Hunkered beneath towering walls, red houses dot the fjord shores. Green, tended fields sweep upslope. Ominous evidence of rock slides separate house from house, and we track the level of danger by the trees: dark conifers mark the more stable slopes, quick-growing alder brighten the slides. Above, tufts of clouds give depth and texture to the peaks. Even so far from the northern shores of Norway, there is dramatic beauty.

A clear sky enticed us to get up early and board buses to visit Briksdal Glacier, a phenomenally scenic spot just outside of the town of Olden. Our local guides pointed out trees blasted by a huge storm, a church that winds had moved from its foundations and so was now staked to the earth, and spots where avalanches had shut the road for days.

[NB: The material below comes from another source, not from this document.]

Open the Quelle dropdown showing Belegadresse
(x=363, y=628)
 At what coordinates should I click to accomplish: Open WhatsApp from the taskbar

Despite all this, our view of Olden was idyllic. Placid lakes reflected the tall peaks that still had a bit of snow still clinging to their shadows. Cows on their federally-mandated two-month holiday from the barn lounged in the sun.

Light had not yet reached the deep valley leading up to Briksdal Glacier, so we bundled up and strolled into newer and newer landscape revealed by the glacier’s retreat. An unexpected highlight was a dipper hopping on a mossy rock by a torrential waterfall. These small birds are daredevils. The world can be frozen around them, but as long as a bit of river is open, they can survive. They eat small invertebrates that live in the riverbed or, as this brave soul was demonstrating, in the mosses and grasses along the banks.

We’ve been to wild lands and seen strange beasts on this voyage, but an encounter with a more familiar creature can be just as moving, just as important, even, than with something unique and “other.” Today on the trail, nearly all of us stopped to spend some time with a group of goats that were in a big pile along the trail. Some bolder individuals ambled up to the fence and nuzzled our fingers, but most were content to burrow into the warmth of their clan.

After we warmed up with a sumptuous spread of cakes at the visitor’s center, we descended again to Olden, stopping at the old church before getting underway.

Sun shone through the afternoon, enticing us out on deck between bouts of packing. The good weather even tempted us to detour into Hyenfjord, a beautiful inlet that today proved to be irresistible. Sheep grazed the steep hills and the village at the head of the fjord seemed quaint beyond reason. We lingered and gazed then reluctantly turned toward Bergen. Norway seems to be sending us off in grand style.